> [Problem to work on] In the entries below, locate the line with "Given: Click the", then give again that line and all lines after it, exactly, with pictures omitted.

> [Data provided]
# # # #

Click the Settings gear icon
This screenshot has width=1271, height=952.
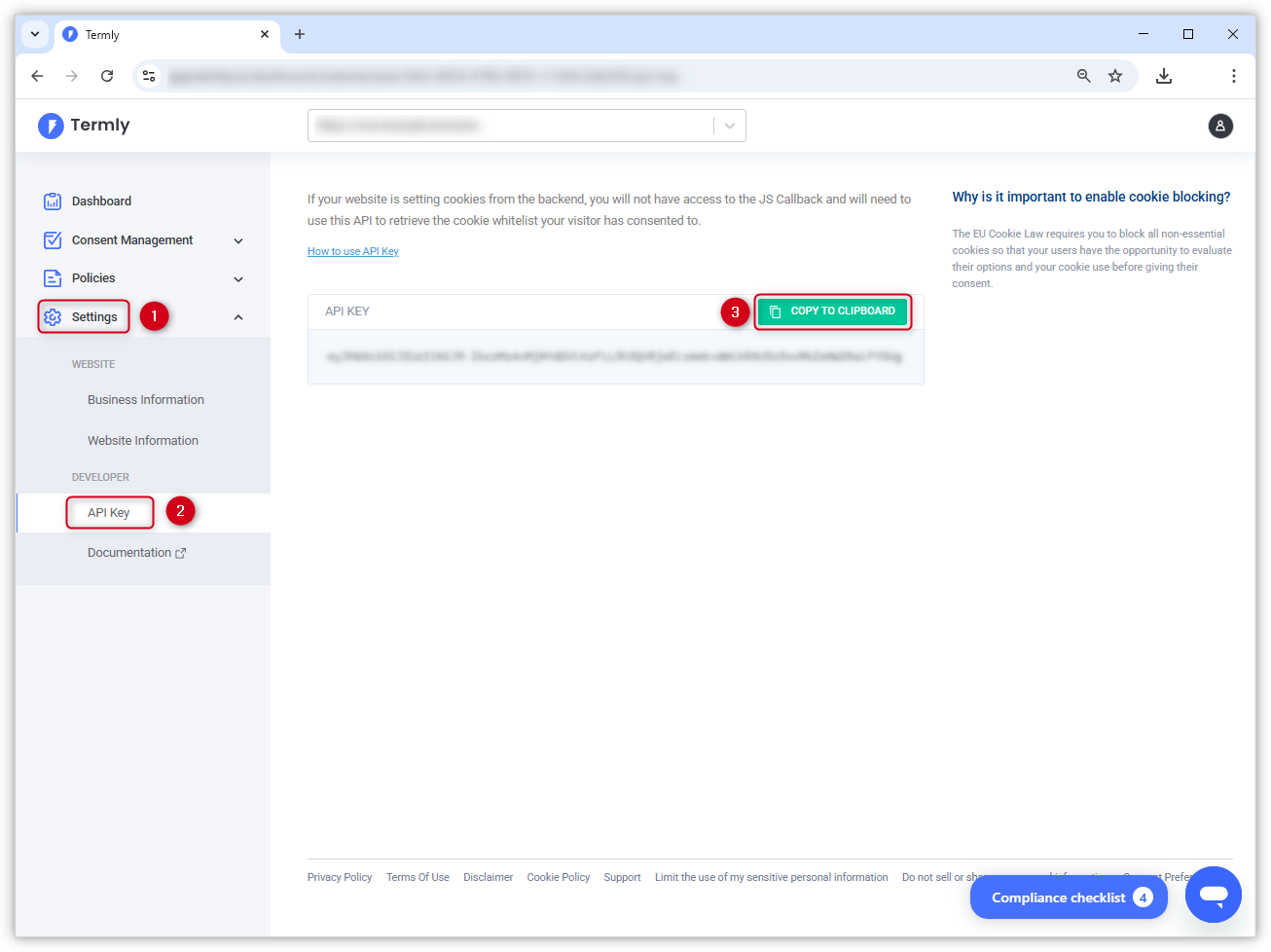pos(52,316)
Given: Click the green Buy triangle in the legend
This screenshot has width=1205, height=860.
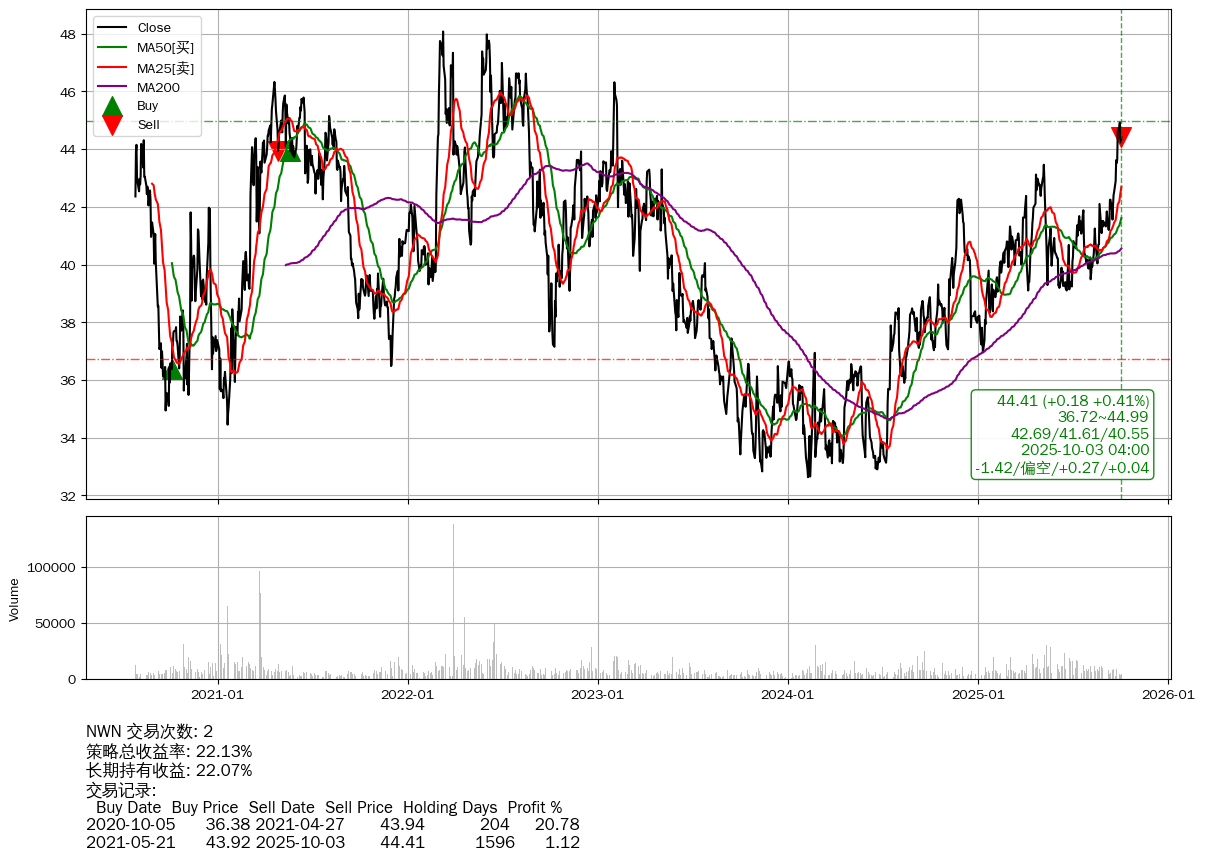Looking at the screenshot, I should pos(113,106).
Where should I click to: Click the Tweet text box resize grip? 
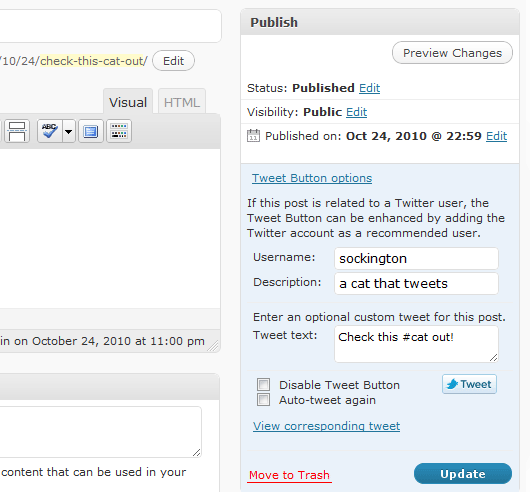click(493, 358)
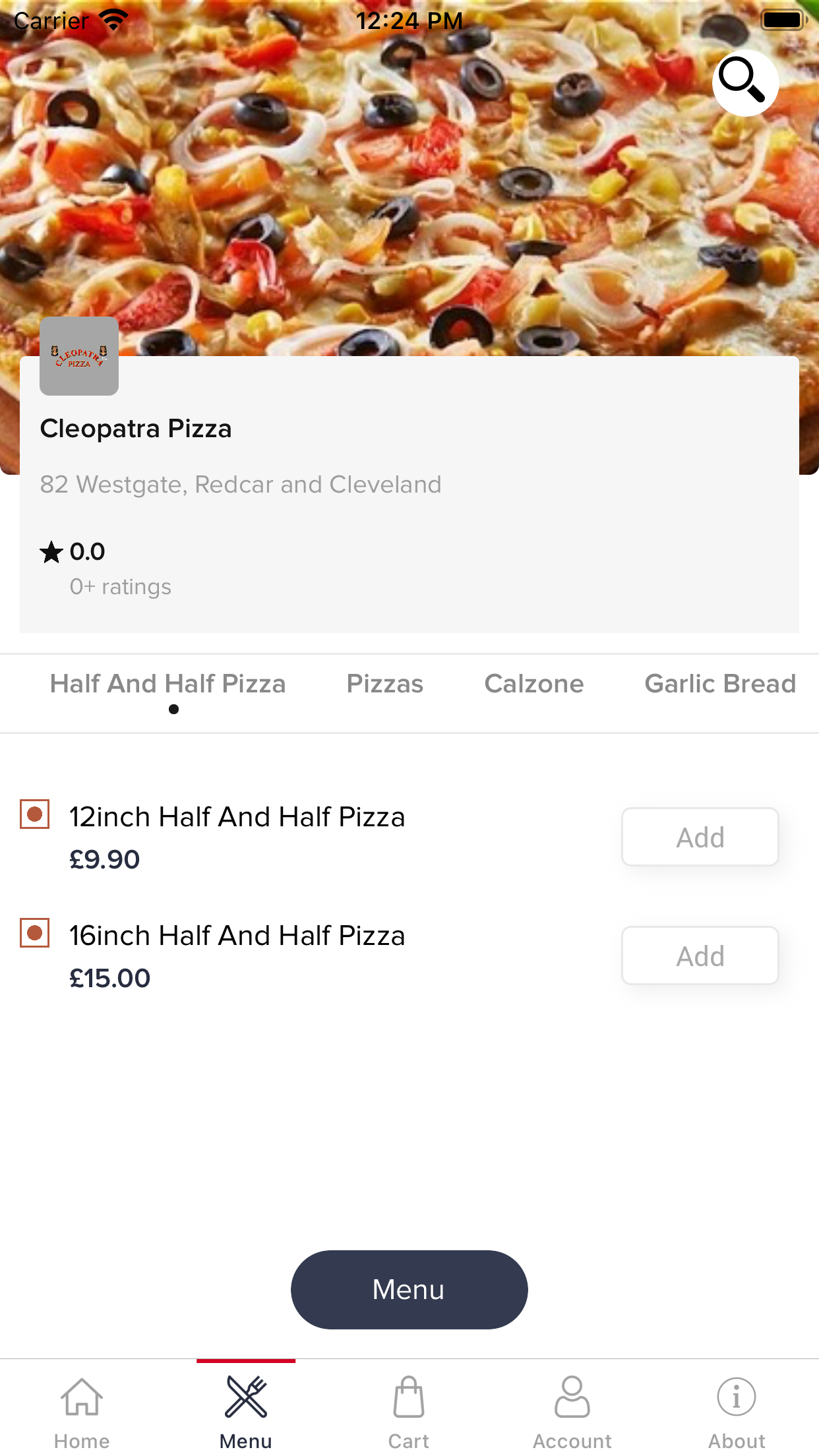This screenshot has width=819, height=1456.
Task: Tap the 12inch pizza item indicator icon
Action: (x=35, y=814)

# # # #

> [Result of the task]
Given: Click the green Buy triangle in the legend
This screenshot has width=1205, height=860.
Looking at the screenshot, I should pos(113,106).
Where should I click to: Click the Tweet text box resize grip? 
click(493, 358)
This screenshot has width=819, height=1456.
Task: Tap the 12inch pizza item indicator icon
Action: (x=35, y=814)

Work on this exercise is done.